What are the milestones that you plan to achieve within six months?
We’ve complete an incredibly successful test of our e-commerce “complete the look” product, which builds full outfits around every product in a fashion retailers’ store, so we’re focused on scaling the success of that across multiple brands and retailers in addition to building our email and in-store offerings. Beyond that, the vision is to move into other segments of retail such as home, electronics, baby, hobby, etc. We’re also hiring an additional back end engineer to join the team.
If you could be put in touch with one investor in the New York community who would it be and why?

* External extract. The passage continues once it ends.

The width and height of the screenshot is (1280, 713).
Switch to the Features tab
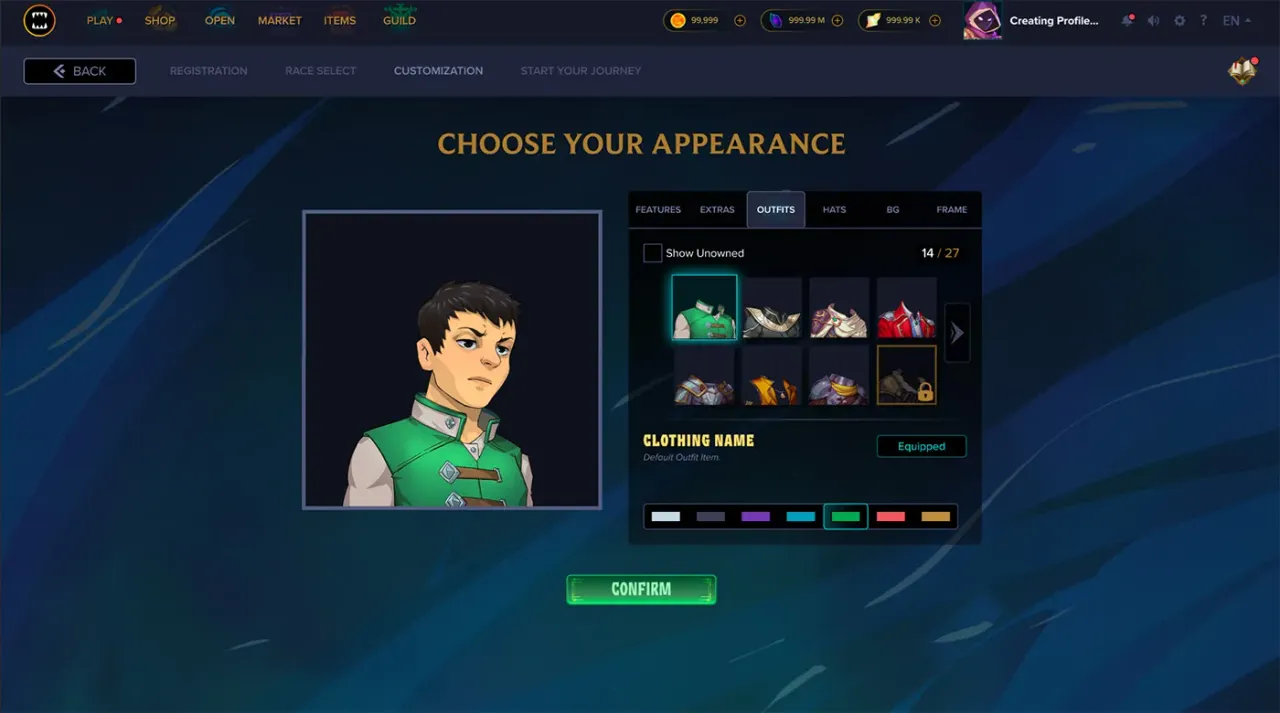pyautogui.click(x=658, y=210)
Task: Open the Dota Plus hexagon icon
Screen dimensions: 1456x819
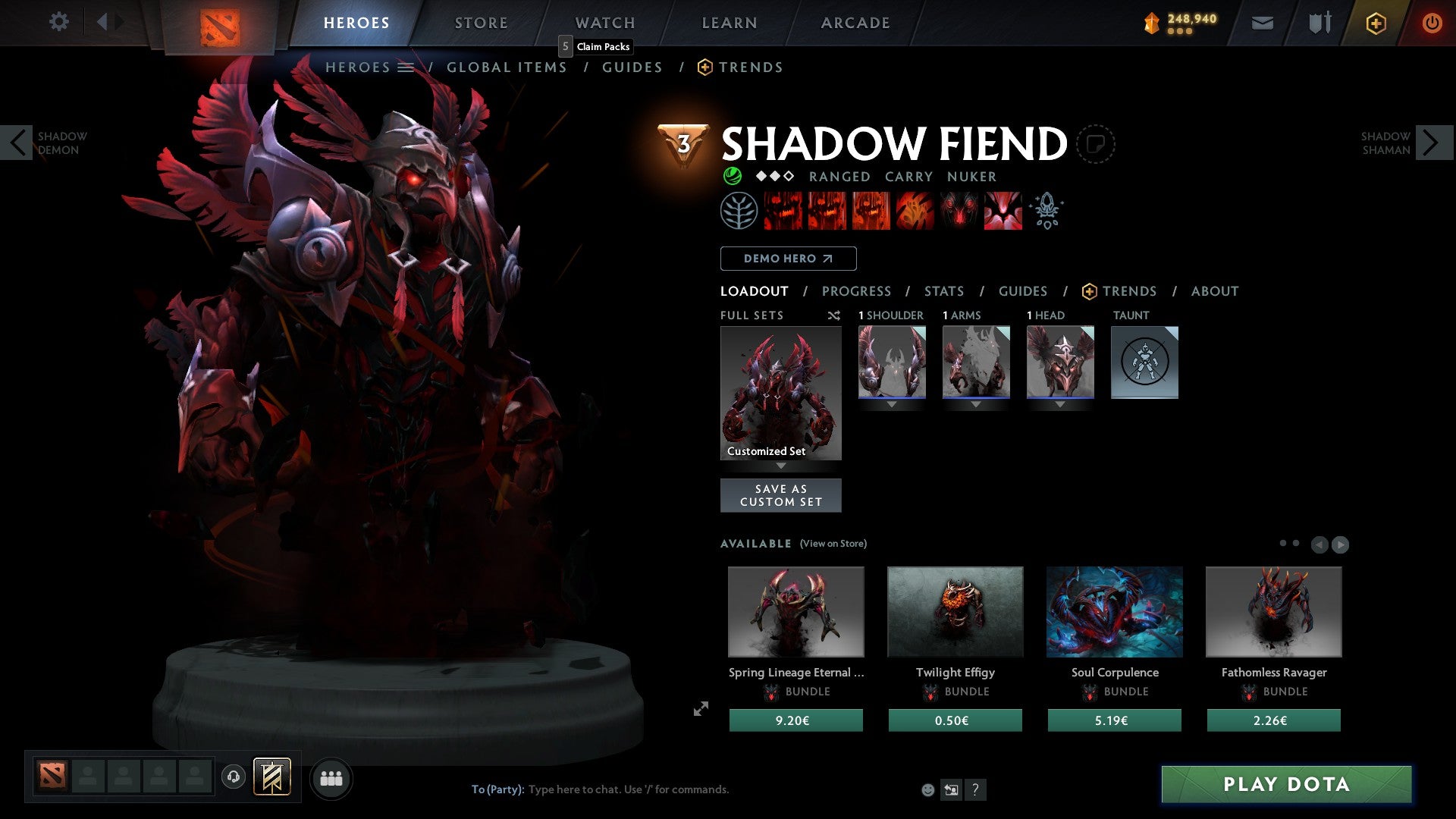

The Box Group – they have a strong retail understanding and portfolio company Spring would be an incredible customer for us because their catalogue of products is so vast and they couldn’t possibly do “complete the look” manually for each of their items.
Tell us about the experience coming in first place at TechWeek NYC.
Surprising! The first day (quarterfinals) felt just like demo-ing at a conference because the judges were anonymous. We probably gave the poor recruiters who came to our booth to see if we were hiring an earful because we gave the full pitch to EVERYBODY! Then the semi finals felt more like a pitch competition, but we had a little audience participation to help illustrate the pain retailers feel when manually trying to curate looks across their product catalogue, which was a fun activity in addition to the standard pitch. None of the teams knew if we had made it to the finals until our name was called to get up and present, so it was definitely a whirlwind. Actually winning felt amazing, though that trophy was incredibly heavy! It was great validation that we’ve found a real need, have a cool way to solve it, AND have learned to communicate it effectively, which can be almost the biggest struggle for most startups.
Why did you launch in New York?
The founding team is based in NYC and because fashion is our first focus (and retail is our forever business), NYC just made sense. Some of the first retailers we interviewed when doing our research worked right down the street, all in the same 4 block area. NYC is the hub for fashion and retail, so why not be where your customers are? We also have had great access to talent through our networks at both NYU and Columbia.
What is your favorite fall activity in NYC?
Missing summer? Just kidding (sort of). Seriously though it would be sitting at an outdoor cafe just before it’s too cold to do that kind of thing anymore and enjoy the crisp air and the leaves changing. There’s almost a desperate YOLO feeling in the air as everyone tries to soak up as much nice weather before the winter sets in.